3.  On 4 May 2004 the Court decided to communicate the application to the Government. Under the provisions of Article 29 § 3 of the Convention, it decided to examine the merits of the application at the same time as its admissibility.

THE FACTS

I.  THE CIRCUMSTANCES OF THE CASE

4.  The applicant was born in 1980 and lives in Słupno.
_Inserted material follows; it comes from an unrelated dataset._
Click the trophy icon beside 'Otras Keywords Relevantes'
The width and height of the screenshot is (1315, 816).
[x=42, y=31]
5.  On 12 February 2001 the Pruszków District Court (Sąd Rejonowy) remanded the applicant in custody until 11 May 2001 in view of the reasonable suspicion that he had committed 5 counts of armed robbery against lorry drivers in an organised armed group of criminals. It also had regard to the likelihood that a severe penalty might be imposed on him and the risk that he might tamper with evidence, especially as some of his accomplices had not yet been apprehended. The court further stressed that, given the applicant’s modus operandi – namely, the repeated nature of the offences in question – there was a risk that, once released, he would commit a similar offence.

6.  In the course of the investigation, the applicant’s detention was prolonged on several occasions. On 10 May 2001 the Płock Regional Court (Sąd Okręgowy) ordered that the applicant be held in custody until 19 August 2001. It held that the investigation concerned several dangerous suspects and that some of them were still at large. The court considered that the applicant’s detention was necessary in order to prevent him from obstructing the investigation. It also had regard to the need to obtain extensive evidence.
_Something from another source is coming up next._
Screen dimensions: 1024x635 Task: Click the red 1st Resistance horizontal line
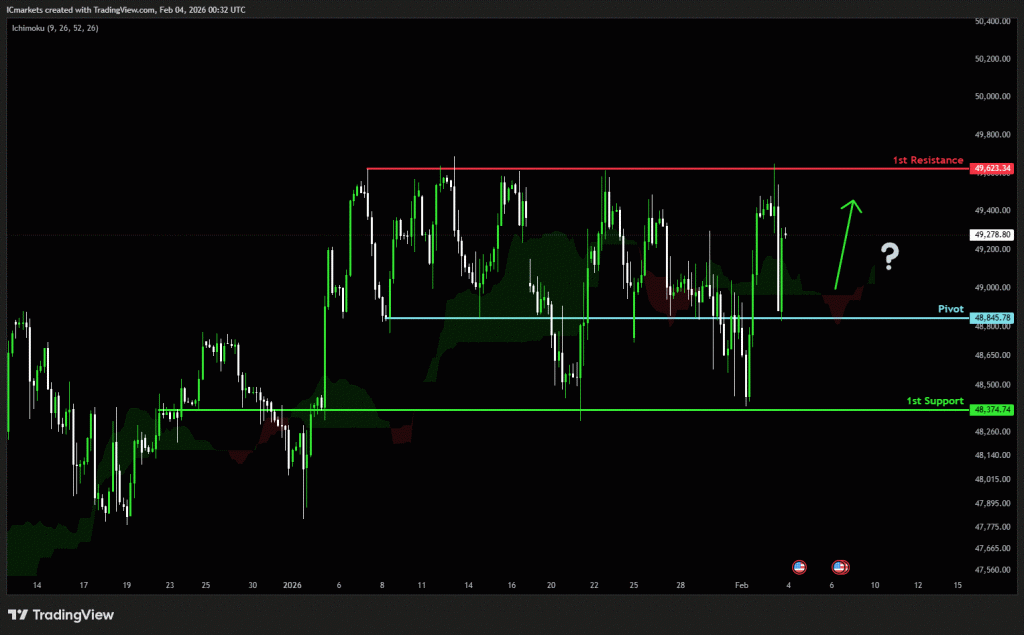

7.  On 14 August 2001 the Regional Court prolonged his detention until 19 November 2001. It considered that there was a real risk that the suspects, including the applicant, might obstruct the investigation, having regard to the nature of their criminal activities and the severity of the anticipated penalty. It also referred to the need to collect further evidence. On 13 November 2001 the Płock Regional Court ordered that the applicant be held in custody until 11 February 2002, relying on the same grounds as in its previous decision.

8.  On 6 February 2002 the Lublin Court of Appeal (Sąd Apelacyjny) prolonged the applicant’s detention until 30 March 2002. On 26 March 2002 the Płock Regional Court ordered that the applicant be held in custody until 30 June 2002. In all those decisions the courts reiterated the grounds previously given for the applicant’s detention. They added that that measure was necessary to secure the proper conduct of the proceedings.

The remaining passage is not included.